How do I make a feed from a webpage?

Not every website publishes an RSS feed. Web page feeds let you turn any HTML page into a feed by telling LightWatch where to find the content using CSS selectors.

This is a premium feature.

Webpages use HTML as the structure for their content. CSS selectors provide a way to target specific elements within that structure. The webpage feed feature combines these two concepts to let you pick content out of a webpage and turn it into a feed.

This feature works on static webpages. It may not be able to extract content from pages that load dynamically. If you need to create a feed from a dynamic site and the webpage feed feature doesn't work, see How do I create my own feed? for other options.

Setting up a web page feed

From the Home tab, tap the More menu in the top right.
Tap Add feed.
Enter the page URL and tap Search for Feeds.
If no RSS feed is found, tap Make feed from webpage.

Visual wizard

The easiest way to get started is the visual wizard. Tap Open Visual Wizard to load the page, then tap elements directly to prefill the selectors. LightWatch will try to figure out the right selectors for you. You can fine-tune them manually afterward.

The built-in webpage feed builder works on static webpages. If the content in the visual wizard looks different from your normal browser, the webpage likely relies on JavaScript and may not work. But it might — it depends on what role the JavaScript plays — so give it a try

Configuring selectors manually

The configuration screen has fields for each part of a post that LightWatch needs to extract:

Post — The repeating element that wraps each item on the page (e.g., article, .post, .card). This is the only required field.
Title — The element containing the title text within each post. Has optional Attribute, Format, and Titlecase fields (see below).
Post URL — The element linking to the full post. Defaults to reading the href attribute.
Date — The element containing the publication date within each post.
Post Content — The element containing images and videos. Supports comma-separated selectors for content in different containers.
Post ID — A unique identifier for each post, used for deduplication.

Additional fields

Some sections have extra fields for fine-tuning:

Attribute — Which attribute to read from the matched element. Leave blank to use the element’s text content.
Format — A regular expression with a single capture group () to extract part of the matched text. Whatever the group captures becomes the final value. For example, ^(.+?) \| on “My Photo | Blog Name” extracts “My Photo”.
Titlecase — Converts the result to title case.

LightWatch validates your selectors against the actual page and shows match counts as you type.

Article content

If the posts link to pages with additional images or content, you can enable Enable article scraping to have LightWatch also visit each linked post and extract media from there.
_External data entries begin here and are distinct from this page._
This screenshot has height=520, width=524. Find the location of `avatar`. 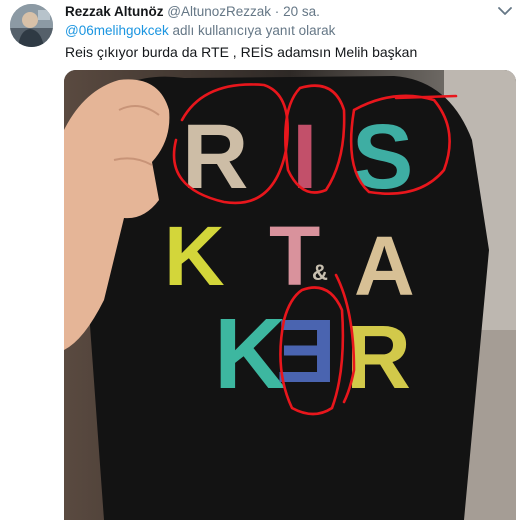

avatar is located at coordinates (32, 26).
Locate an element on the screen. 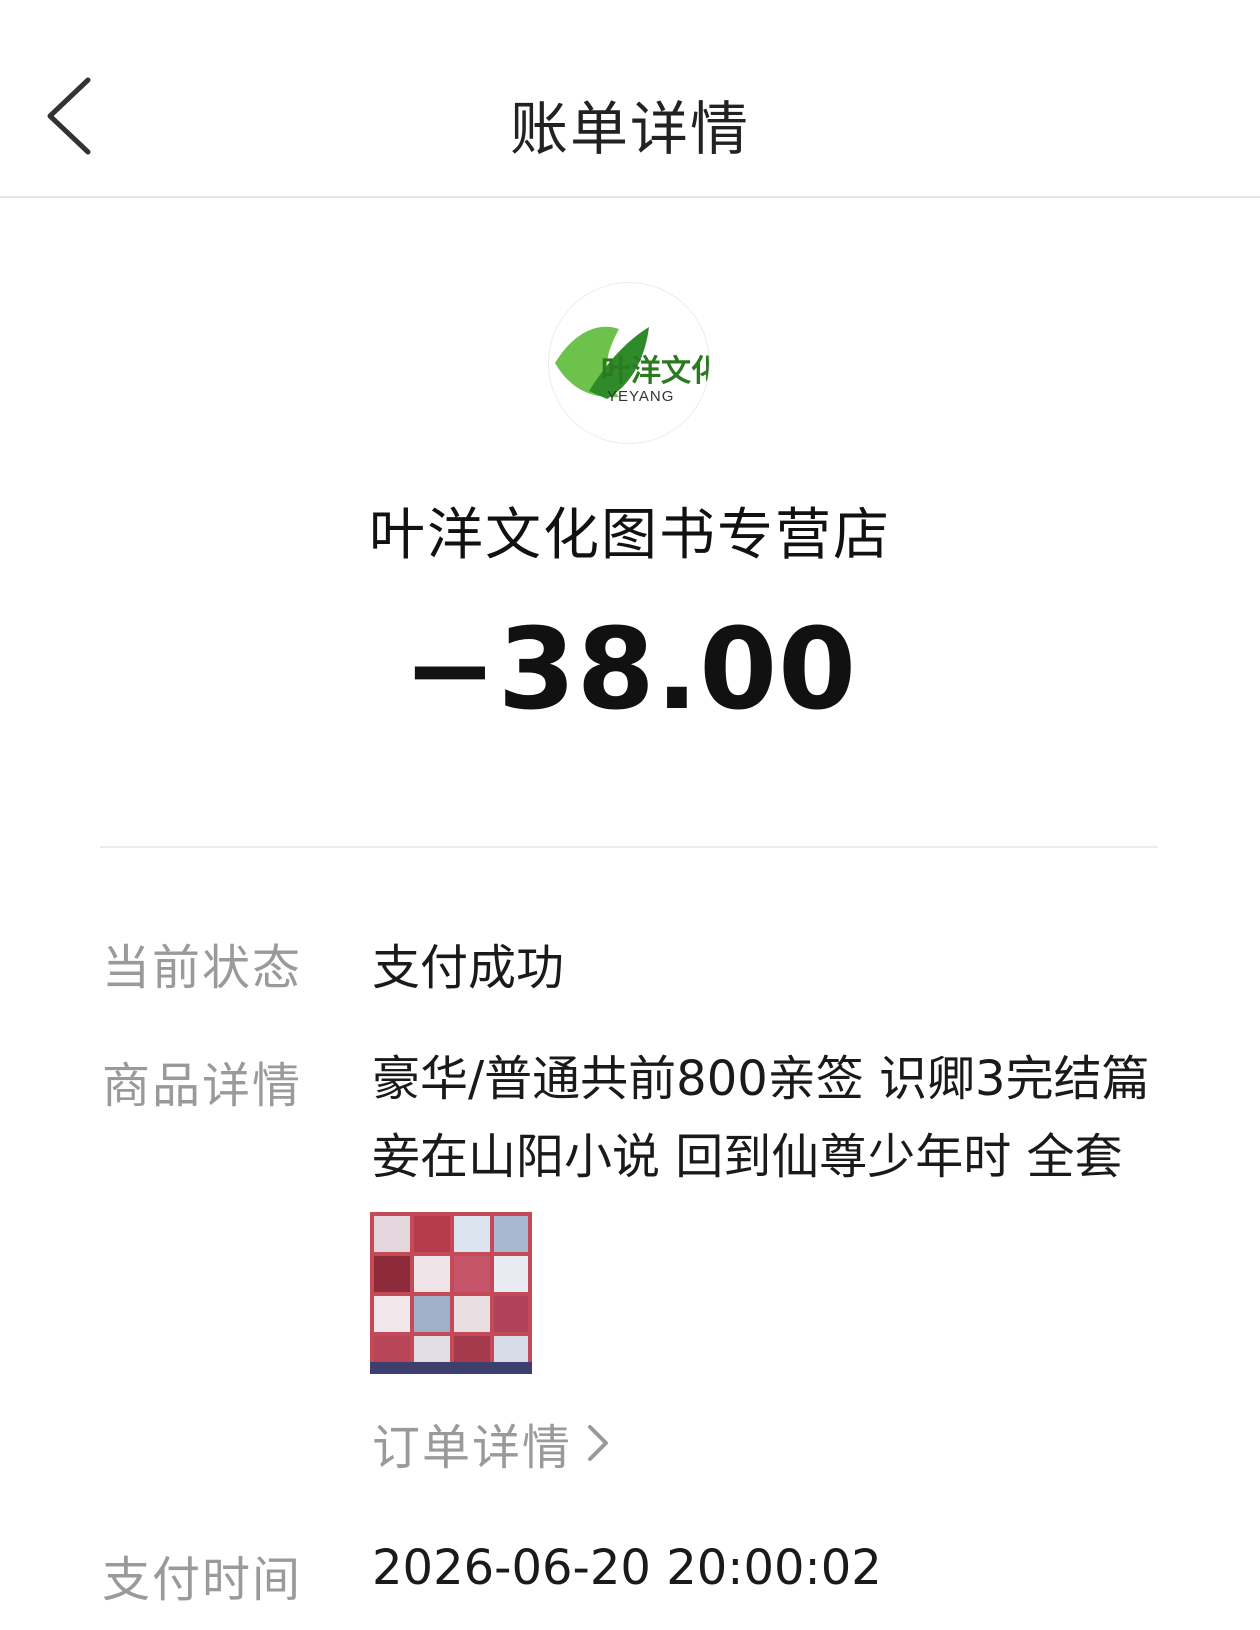  order-detail-link: 订单详情 is located at coordinates (492, 1443).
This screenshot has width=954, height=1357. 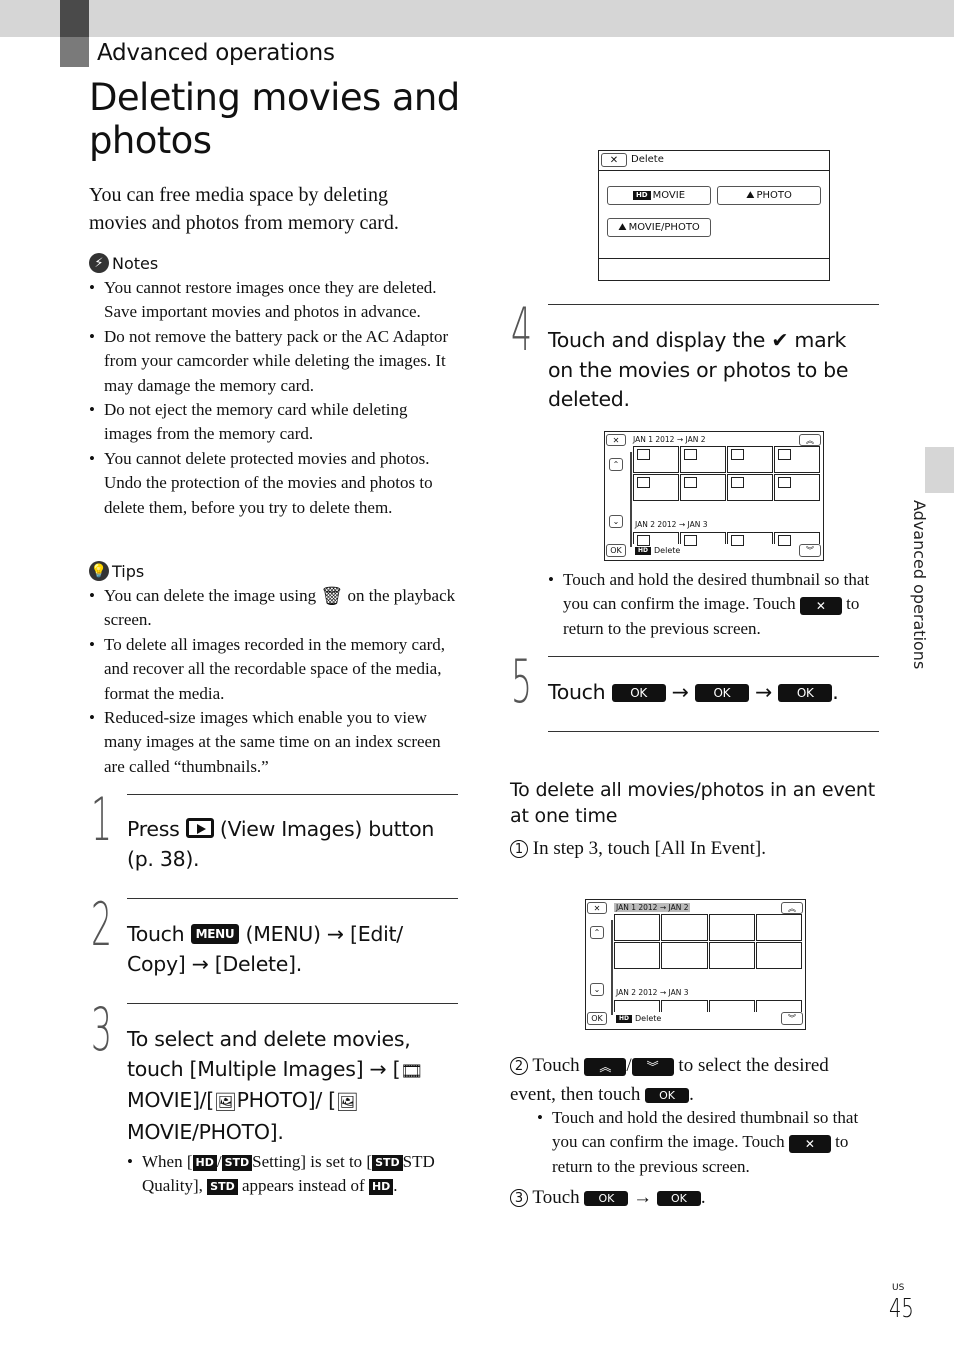 What do you see at coordinates (116, 571) in the screenshot?
I see `tips-header: 💡 Tips` at bounding box center [116, 571].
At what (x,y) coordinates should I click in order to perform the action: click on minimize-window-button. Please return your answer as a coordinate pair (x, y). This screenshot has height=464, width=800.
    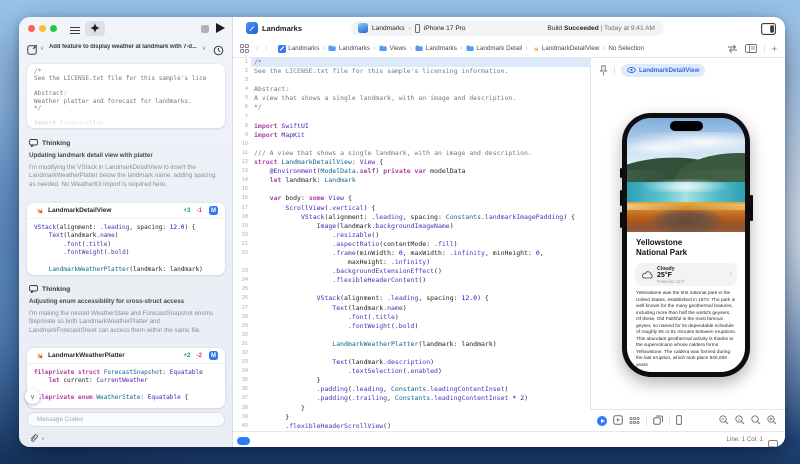
    Looking at the image, I should click on (42, 28).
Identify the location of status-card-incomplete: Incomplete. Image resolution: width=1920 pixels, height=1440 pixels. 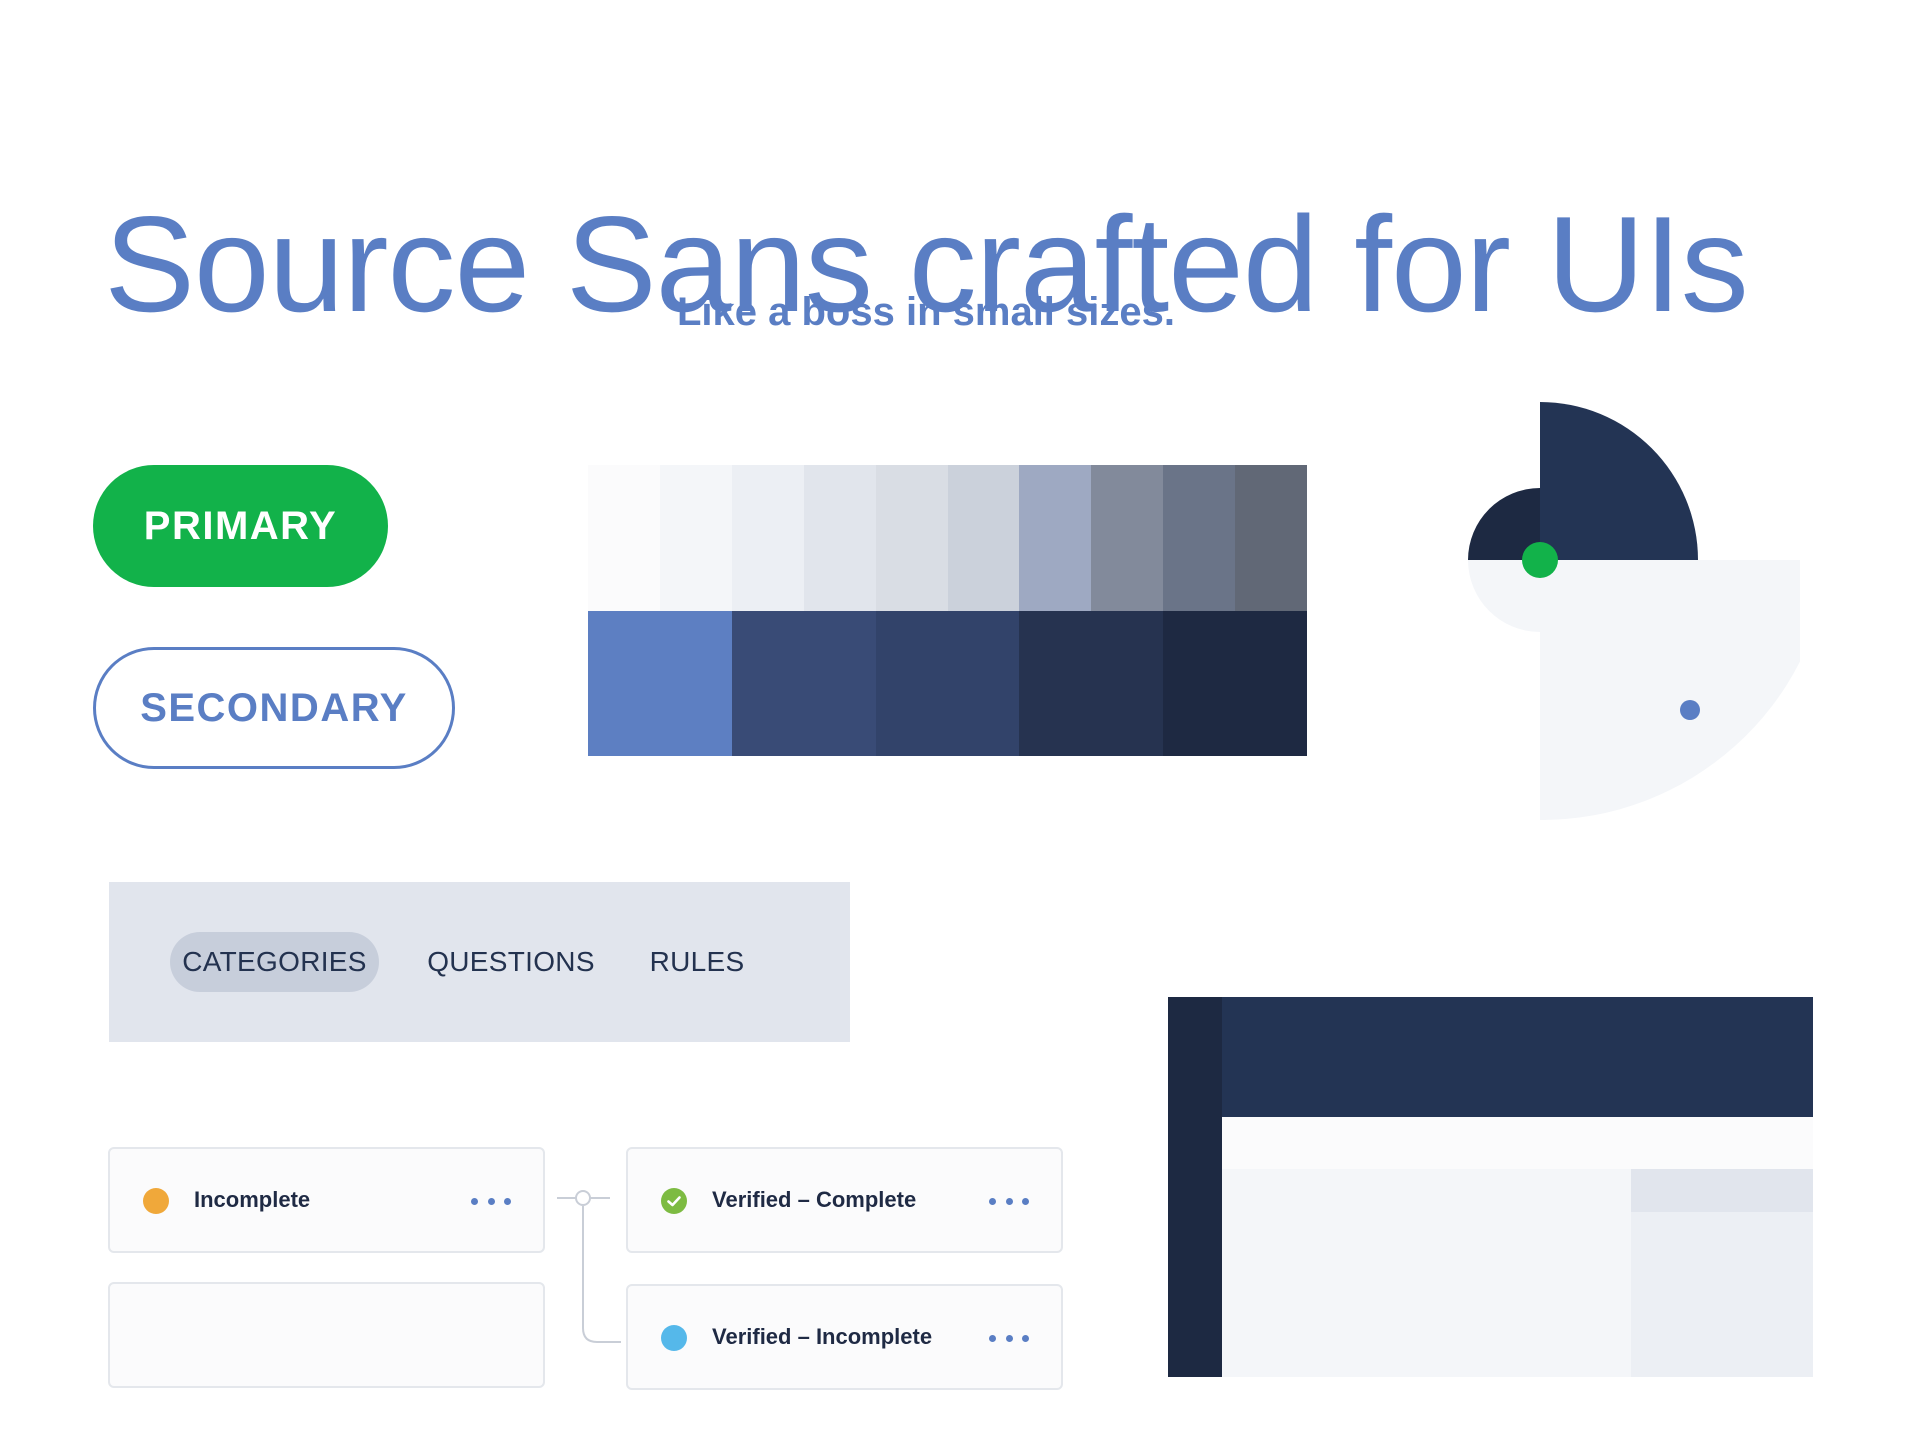
(326, 1200).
See getting images from linked posts for more specific information, but it’s basically the same idea as what you’ve read here.

Using an AI agent to find selectors

If you’re not sure what selectors to use, paste the following prompt into an AI agent like ChatGPT or Claude along with the page URL.

I'm configuring an RSS reader called LightWatch to create a feed
from a webpage. Please visit this URL and inspect the HTML to find
the right CSS selectors.

URL: [paste page URL here]

The page has a repeating list of items (posts, articles, photos,
etc). I need values for these specific text inputs in the app.
Leave a field blank if it's not needed.

**Post** (required)
- Selector: CSS selector targeting the repeating element that
  wraps each item (e.g. article, .post, .card). Must match
  multiple items on the page.

**Title**
- Selector: the element within each post containing the title.
- Attribute: which attribute to read, or blank for text content.
- Format: a regex with one capture group () to extract the clean
  title. Whatever the group captures becomes the final value. For
  example, ^(.+?) \| on "My Photo | Blog Name | 2024" extracts
  "My Photo". Leave blank if the title is already clean.
- Titlecase: yes or no. Use yes if the title is ALL CAPS or all
  lowercase.

**Post URL**
- Selector: the element within each post linking to the full
  post. The app reads the href attribute by default.
- Attribute: which attribute to read if not href.

**Date**
- Selector: the element within each post containing the date.
- Attribute: which attribute to read, or blank for text content.
- Format: a regex with one capture group () if the date needs
  extracting from surrounding text.

**Post Content**
- Selector: the element within each post containing images or
  videos. Supports comma-separated selectors if media is in
  different containers within the post.

**Post ID**
- Selector: an element with a unique identifier per post, used
  for deduplication.
- Attribute: which attribute to read (e.g. id, data-id), or
  blank for text content.

Test that the Post selector matches multiple items on the page.
Only include fields where you can find a match.

Limitations

Web page feeds depend on the structure of the source page staying reliable. If the site redesigns its HTML, the selectors may need updating. If this happens, you will receive a status notification every time the feed checks for updates informing you that it isn’t finding content where it expects to.